Altro paradosso è che lo stesso Mattarella, non soddisfatto di essere il mentore del dottor Draghi, abbia voluto cencelli-nare (chiedo licenza) nell’ambito della compagine governativa numerose cariche ministeriali agli uomini ufficiali dei partiti, che in premessa s’era convenuto che non avessero alcunché di alto profilo. Cui prodest? Tuttavia il paradosso dei paradossi spetta ai media che espongono il dilaniante dilemma delle menti esegetiche dei nostri politologi e di tanti sociologi: con il governo Draghi la politica ha fatto un passo avanti o un passo indietro (ammesso che in questa direzione le fosse rimasto ancora spazio utilizzabile)? Tanto per rispondere, a me pare che stia marmoreamente immobile, se non che stia vieppiù sprofondando. Più seriamente, mi pare che stia avviandosi all’inevitabile fine delle democrazie conformiste e solo formalmente rappresentative, le quali si contraddistinguono per avere rinnegato la “polis” con tutti i suoi contenuti d’interesse generale, nonché l’ascolto degli elettori più modesti.

Prima di uscire dagli aspetti paradossali dell’effetto Mattarella, mi chiedo se esista ed eventualmente chi sia il supremo regista della scenografia del grandioso consenso al governo Draghi, che non so se leggere come un diversivo (di che?) kolossal americano o come un risorgimentale neorealismo italiano. Comunque sia, è un fenomeno di trasformismo corale di tutta la classe politica, avvenuto sulla via di Damasco (quando appena pochi giorni prima unanimemente vituperato in parlamento), la quale di punto in bianco, in nome patrio accantona posizione storiche, retorici progetti elettorali di crescita senza speranza, ma sempre punti di forza della propaganda, per accodarsi pienamente alla competenza e al pragmatismo del dottor Draghi. Persino i più diffidenti gli promettono l’astensione consapevole. Che tutti siano convinti di una sua capacità di moltiplicare i denari dello Stato , così come qualcun altro fece con i pesci, per risanarne l’enorme debito? Non mi pare. E’ certo però che per diversi soggetti la prospettiva offerta dal progetto Recovery Found è privatamente tale. Ma a che pro la partecipazione in massa degli altri, che poco o nulla avranno? Si tratta di semplice effetto trascinamento? E’ dovuta a qualche contraccambio? Si vedrà più avanti.

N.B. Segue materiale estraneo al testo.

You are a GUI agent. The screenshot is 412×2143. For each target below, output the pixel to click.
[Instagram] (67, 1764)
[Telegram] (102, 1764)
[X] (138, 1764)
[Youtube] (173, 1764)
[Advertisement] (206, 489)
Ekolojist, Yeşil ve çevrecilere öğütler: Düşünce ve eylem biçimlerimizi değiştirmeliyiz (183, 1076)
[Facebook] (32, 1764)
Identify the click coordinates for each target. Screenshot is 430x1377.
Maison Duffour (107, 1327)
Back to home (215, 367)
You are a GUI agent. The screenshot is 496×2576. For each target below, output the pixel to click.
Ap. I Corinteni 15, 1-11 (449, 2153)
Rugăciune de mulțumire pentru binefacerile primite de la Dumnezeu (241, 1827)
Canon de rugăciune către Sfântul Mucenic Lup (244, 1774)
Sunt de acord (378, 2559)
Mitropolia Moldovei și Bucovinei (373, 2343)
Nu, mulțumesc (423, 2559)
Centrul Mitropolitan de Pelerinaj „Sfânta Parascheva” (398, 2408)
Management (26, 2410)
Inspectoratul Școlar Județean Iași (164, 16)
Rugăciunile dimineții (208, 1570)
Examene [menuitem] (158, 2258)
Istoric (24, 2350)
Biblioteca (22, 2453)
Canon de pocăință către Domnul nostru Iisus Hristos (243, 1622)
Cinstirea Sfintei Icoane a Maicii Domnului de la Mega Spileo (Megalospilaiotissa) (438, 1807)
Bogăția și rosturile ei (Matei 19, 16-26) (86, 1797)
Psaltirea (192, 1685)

Al momento potrò iniziare a capirci qualcosa da come reagiranno alle attese linee dragoniane (chiedo licenza) di compattezza di squadra governativa, di coerenza programmatica, di pianificazione puntuale, insomma alla linea dell’efficienza operativa, competente e consapevole. Da una vita unanimemente evocate e mai attuate. Sarà questa la volta buona? Al netto degli eventi politici del momento e della stessa crisi pandemica che per quanto drammatica avrà una sua conclusione biologica, io sollevo dubbi riguardanti il processo molto complesso e discutibile della nostra grave crisi, insieme strutturale, economica e politica, la quale invece è inarrestabile e rischia di sfociare nella violenza sociale, se non viene controllata in tempo. E sull’inarrestabilità o cronicità della suddetta crisi endemica che soprattutto s’innesta l’effetto Mattarella, le cui finalità di medio-lungo periodo non riesco a intravedere. E’ chiaro e, in un certo senso, ragionevole che abbia voluto cucire un abito su misura addosso al, per me, più che meritevole dottore Draghi. Non capisco invece perché, quasi a fine inverno, abbia voluto cucirgli addosso anche il cappotto. Dove vorrà andare a parare? Tenterò di capirlo nel mio prossimo scritto.